Document passage:
Creates new variables by recoding variables in a dataset using the rules specified in a variables details sheet
rec_with_table(data, variables = NULL, database_name = NULL, variable_details = NULL, else_value = NA, append_to_data = FALSE, log = FALSE, notes = TRUE, var_labels = NULL, custom_function_path = NULL, attach_data_name = FALSE, id_role_name = NULL, name_of_environment_to_load = NULL, append_non_db_columns = FALSE)
data | A dataframe containing the variables to be recoded. Can also be a named list of dataframes. |
---|---|
variables | Character vector containing the names of the new variables to recode to or a dataframe containing a variables sheet. |
database_name | A String containing the name of the database containing the original variables which should match up with a database from the databaseStart column in the variables details sheet. Should be a character vector if data is a named list where each vector item matches a name in the data list and also matches with a value in the databaseStart column of a variable details sheet. |
variable_details | A dataframe containing the specifications for recoding. |
else_value | Value (string, number, integer, logical or NA) that is used to replace any values that are outside the specified ranges (no rules for recoding). |
append_to_data | Logical, if |
log | Logical, if |
notes | Logical, if |
var_labels | labels vector to attach to variables in variables |
custom_function_path | string containing the path to the file containing functions to run for derived variables. This file will be sourced and its functions loaded into the R environment. |
attach_data_name | logical to attach name of database to end table |
id_role_name | name for the role to be used to generate id column |
name_of_environment_to_load | Name of package to load variables and variable_details from |
append_non_db_columns | boolean determening if data not present in this cycle should be appended as NA |
a dataframe that is recoded according to rules in variable_details.

Tasks to carry out:
A: Can you rewrite the part of the rec_with_table documentation that opens with "Creates new variables" and closes with "append_non_db_columns = FALSE)", changing "dataset" to "data frame"?
B: What would come next in the rec_with_table documentation? Carry it on from its last line.

Data excerpts:
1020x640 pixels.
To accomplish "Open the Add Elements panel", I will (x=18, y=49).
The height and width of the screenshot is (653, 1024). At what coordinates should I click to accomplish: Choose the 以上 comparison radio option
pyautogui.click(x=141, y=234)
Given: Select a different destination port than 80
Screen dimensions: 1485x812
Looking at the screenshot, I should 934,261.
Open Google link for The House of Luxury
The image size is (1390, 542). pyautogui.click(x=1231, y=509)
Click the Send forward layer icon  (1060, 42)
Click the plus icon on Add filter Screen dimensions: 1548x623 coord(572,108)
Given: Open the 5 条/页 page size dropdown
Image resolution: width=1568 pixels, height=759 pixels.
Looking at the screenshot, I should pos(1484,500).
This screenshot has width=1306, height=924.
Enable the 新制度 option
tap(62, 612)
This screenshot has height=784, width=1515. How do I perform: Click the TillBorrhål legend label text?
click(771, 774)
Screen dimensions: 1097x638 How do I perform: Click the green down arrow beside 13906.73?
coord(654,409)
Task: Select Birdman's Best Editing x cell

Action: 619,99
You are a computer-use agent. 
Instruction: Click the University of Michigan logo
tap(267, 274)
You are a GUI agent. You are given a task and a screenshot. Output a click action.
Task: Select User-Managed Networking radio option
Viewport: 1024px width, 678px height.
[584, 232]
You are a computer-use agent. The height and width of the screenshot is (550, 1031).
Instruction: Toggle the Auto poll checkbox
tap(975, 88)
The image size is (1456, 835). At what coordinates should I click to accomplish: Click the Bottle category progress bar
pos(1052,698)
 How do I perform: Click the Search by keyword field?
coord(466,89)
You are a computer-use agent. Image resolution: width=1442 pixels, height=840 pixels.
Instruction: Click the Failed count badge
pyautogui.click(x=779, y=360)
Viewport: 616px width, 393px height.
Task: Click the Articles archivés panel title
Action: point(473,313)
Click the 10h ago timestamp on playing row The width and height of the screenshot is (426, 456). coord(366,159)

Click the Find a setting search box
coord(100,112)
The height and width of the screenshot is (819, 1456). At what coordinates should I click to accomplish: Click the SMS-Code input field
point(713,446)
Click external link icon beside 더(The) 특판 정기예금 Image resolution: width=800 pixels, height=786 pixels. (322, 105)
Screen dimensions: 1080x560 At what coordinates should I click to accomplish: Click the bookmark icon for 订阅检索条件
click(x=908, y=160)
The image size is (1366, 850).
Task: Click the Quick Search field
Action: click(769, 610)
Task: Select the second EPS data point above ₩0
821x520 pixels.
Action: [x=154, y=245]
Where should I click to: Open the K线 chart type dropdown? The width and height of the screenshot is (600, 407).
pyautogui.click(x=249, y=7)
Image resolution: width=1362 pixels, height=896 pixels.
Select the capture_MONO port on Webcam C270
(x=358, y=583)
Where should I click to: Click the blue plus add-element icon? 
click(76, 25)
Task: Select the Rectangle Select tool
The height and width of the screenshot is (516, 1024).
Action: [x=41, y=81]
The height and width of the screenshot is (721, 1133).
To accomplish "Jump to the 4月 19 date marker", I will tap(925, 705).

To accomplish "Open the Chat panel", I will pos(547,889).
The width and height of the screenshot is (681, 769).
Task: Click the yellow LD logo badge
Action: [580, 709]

Set of answers:
A:
Creates new variables by recoding variables in a data frame using the rules specified in a variables details sheet
rec_with_table(data, variables = NULL, database_name = NULL, variable_details = NULL, else_value = NA, append_to_data = FALSE, log = FALSE, notes = TRUE, var_labels = NULL, custom_function_path = NULL, attach_data_name = FALSE, id_role_name = NULL, name_of_environment_to_load = NULL, append_non_db_columns = FALSE)

B:
The variable_details dataframe needs the following columns:
Name of the new variable created. The name of the new variable can be the same as the original variable if it does not change the original variable definition
type the new variable cat = categorical, cont = continuous
Names of the databases that the original variable can come from. Each database name should be seperated by a comma. For eg., "cchs2001_p, cchs2003_p,cchs2005_p,cchs2007_p"
Names of the original variables within each database specified in the databaseStart column. For eg. , "cchs2001_p::RACA_6A,cchs2003_p::RACC_6A,ADL_01". The final variable specified is the name of the variable for all other databases specified in databaseStart but not in this column. For eg., ADL_01 would be the original variable name in the cchs2005_p and cchs2007_p databases.
variable type of start variable. cat = categorical or factor variable cont = continuous variable (real number or integer)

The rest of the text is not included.